When the counter reaches zero
The next obvious question is what exactly is it counting down to? What is this big project?
The answer to that is a renovation, a big overhaul of my life.
Currently I see my life like a dilapidated house. It is a great house, sturdy, great design and it was once very desirable and great to live in. Unfortunately years of neglect has taken it’s toll. There is still much potential but it has faded and is buried under years of dust, grime, weeds and the effects of prolonged exposure.
It needs a lot of attention and love but before I can fix it I need to prime it by dismantling the rusted parts, cutting out the rotted timber and sanding through layers of paint down to the raw wood.
Only once that is done will I be able fix it up and restore it to the glory it once was and should have been.

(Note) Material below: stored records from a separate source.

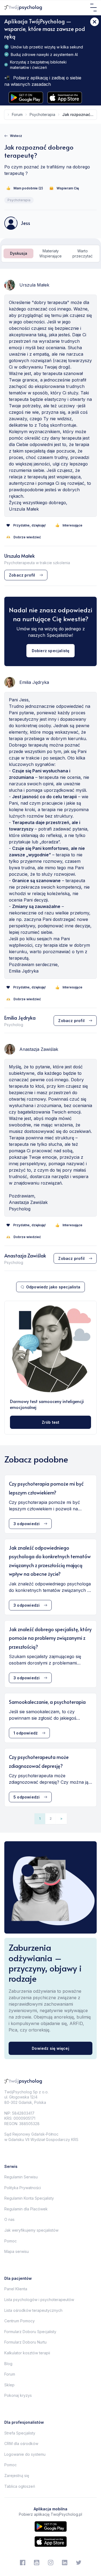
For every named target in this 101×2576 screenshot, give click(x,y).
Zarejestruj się (16, 2475)
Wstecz (16, 136)
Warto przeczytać (82, 254)
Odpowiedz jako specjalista (53, 1287)
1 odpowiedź (25, 1733)
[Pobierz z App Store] (64, 97)
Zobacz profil (22, 575)
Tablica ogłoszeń (19, 2486)
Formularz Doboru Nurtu (25, 2342)
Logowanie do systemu (25, 2454)
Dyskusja (18, 253)
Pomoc (10, 2241)
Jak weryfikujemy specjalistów (31, 2230)
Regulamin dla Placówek (26, 2209)
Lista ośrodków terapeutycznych (33, 2310)
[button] (61, 1818)
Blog (8, 2363)
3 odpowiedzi (26, 1523)
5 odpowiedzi (26, 1797)
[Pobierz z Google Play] (26, 97)
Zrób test (51, 1422)
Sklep (9, 2385)
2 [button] (51, 1819)
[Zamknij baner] (94, 21)
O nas (9, 2219)
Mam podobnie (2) (28, 188)
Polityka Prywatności (22, 2187)
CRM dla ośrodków (21, 2443)
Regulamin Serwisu (21, 2177)
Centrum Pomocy (19, 2321)
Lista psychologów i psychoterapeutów (39, 2299)
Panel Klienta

For me it means focusing on the following:
- Physical Health
- Mental and Spiritual Health
- Financial freedom
I believe those three parts of your life need to be in balance to be truly fulfilled and the counter is is my deadline for the preparation stage, a cutoff point for putting everything in place that will allow me to build on again.
It is counting down to midnight,December 31, 2019.
Do I expect to have a happy fulfilled life by then?
Sort of, truthfully, I don’t know. But I know in my heart all of this is a necessary step.
By the time the sun rises for the first time in 2020, I need to be ready for the next phase, restoring the house to what it should have been.